Мы называли себя «Группой вторжения», поскольку намеревались ворваться в затхлые коридоры английской внешней политики и создать на Востоке новый народ, не оглядываясь на рельсы, проложенные предшественниками. Поэтому мы, опираясь на свое эклектичное разведывательное бюро в Каире (неспокойное место, которое за бесконечные телефонные звонки и суету, за непрестанную беготню Обри Герберт называл вокзалом Восточной железной дороги), принялись за работу с руководителями всех рангов, близкими и далекими. Разумеется, первым объектом наших усилий стал сэр Генри Макмагон, верховный комиссар в Египте. Со свойственными ему проницательностью и искушенным умом он сразу же понял наш замысел и одобрил его. Другие, например Уэмисс, Нейл Малколм, Уингейт, с готовностью нас поддержали, поняв, что война послужит созиданию. Их аргументация укрепила благоприятное впечатление, создавшееся у лорда Китченера за несколько лет до того, когда шериф Аб-дулла обратился к нему в Египте с просьбой о помощи.
Таким образом, Макмагон достиг того, что имело для нас решающее значение: взаимопонимания с шерифом Мекки.

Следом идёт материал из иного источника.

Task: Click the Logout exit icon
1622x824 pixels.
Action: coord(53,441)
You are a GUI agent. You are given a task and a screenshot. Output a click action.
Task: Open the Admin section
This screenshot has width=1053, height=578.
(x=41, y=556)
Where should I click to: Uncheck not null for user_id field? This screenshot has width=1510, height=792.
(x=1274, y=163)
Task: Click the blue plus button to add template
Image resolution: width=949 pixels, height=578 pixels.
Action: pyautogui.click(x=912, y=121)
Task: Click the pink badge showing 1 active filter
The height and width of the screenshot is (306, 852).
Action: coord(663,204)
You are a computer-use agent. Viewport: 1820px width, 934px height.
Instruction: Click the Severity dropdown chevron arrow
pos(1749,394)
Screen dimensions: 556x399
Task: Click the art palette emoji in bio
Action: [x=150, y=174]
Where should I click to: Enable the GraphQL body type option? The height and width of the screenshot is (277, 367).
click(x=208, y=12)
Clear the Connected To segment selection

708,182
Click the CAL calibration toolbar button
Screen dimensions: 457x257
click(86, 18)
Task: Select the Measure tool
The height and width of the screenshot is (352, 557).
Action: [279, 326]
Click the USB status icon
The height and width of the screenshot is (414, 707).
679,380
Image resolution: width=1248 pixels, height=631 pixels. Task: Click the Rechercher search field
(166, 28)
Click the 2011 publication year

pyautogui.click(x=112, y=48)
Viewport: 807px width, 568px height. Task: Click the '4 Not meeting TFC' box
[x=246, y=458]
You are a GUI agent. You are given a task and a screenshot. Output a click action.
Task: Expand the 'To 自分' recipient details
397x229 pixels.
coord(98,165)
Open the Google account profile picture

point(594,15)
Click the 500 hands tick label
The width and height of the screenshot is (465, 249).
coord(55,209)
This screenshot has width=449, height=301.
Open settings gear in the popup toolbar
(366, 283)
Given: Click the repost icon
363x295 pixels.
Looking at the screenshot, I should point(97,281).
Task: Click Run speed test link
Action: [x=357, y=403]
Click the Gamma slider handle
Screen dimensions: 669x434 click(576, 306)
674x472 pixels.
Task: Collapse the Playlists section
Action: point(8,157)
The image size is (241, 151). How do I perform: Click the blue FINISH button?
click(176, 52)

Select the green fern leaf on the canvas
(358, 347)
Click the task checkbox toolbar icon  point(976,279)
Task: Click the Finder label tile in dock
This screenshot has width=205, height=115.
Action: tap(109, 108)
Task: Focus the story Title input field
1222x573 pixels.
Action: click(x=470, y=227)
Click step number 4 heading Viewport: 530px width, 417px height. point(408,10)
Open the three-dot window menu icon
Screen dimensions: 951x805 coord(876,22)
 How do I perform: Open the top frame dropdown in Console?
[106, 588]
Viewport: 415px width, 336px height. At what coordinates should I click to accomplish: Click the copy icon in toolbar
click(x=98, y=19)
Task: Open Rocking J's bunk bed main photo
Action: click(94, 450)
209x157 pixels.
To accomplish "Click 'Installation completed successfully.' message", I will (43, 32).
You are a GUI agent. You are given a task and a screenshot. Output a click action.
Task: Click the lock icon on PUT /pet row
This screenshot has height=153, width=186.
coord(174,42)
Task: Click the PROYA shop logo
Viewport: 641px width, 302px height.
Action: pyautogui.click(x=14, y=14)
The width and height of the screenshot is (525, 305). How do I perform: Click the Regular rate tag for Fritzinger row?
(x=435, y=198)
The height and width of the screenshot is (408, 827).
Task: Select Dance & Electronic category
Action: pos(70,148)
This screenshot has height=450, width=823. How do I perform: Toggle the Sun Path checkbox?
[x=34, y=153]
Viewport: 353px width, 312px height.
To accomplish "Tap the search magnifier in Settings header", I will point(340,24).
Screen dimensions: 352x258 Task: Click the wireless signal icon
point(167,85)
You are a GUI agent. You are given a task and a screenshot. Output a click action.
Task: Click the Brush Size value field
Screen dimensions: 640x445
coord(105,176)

Но до этого мы возлагали надежды на Месопотамию. Именно там энергичными действиями фатально неразборчивого в средствах Сейеда Талеба было положено начало арабскому движению за независимость; за этим последовали выступления Ясина эль-Хашими и военной лиги. Предметом слепого поклонения арабских офицеров был соперник Энвера, кругом обязанный нам Азиз эль-Масри, живший в Египте. В первые дни войны его обхаживал лорд Китченер, надеявшийся склонить на нашу сторону турецкие силы в Месопотамии. К сожалению, Британия тогда упивалась собственной уверенностью в быстрой и легкой победе: ожидавшийся сокрушительный разгром Турции заранее называли увеселительной прогулкой. Но индийские власти были решительно против каких-либо авансов арабским националистам, которые могли бы ограничить амбициозные планы заставить будущую месопотамскую колонию пойти на самопожертвование ради общего блага, как это было с Бирмой. Генерал-губернатор прервал переговоры, оттолкнул Азиза и интернировал Сейеда Талеба, отдавшегося в наши руки.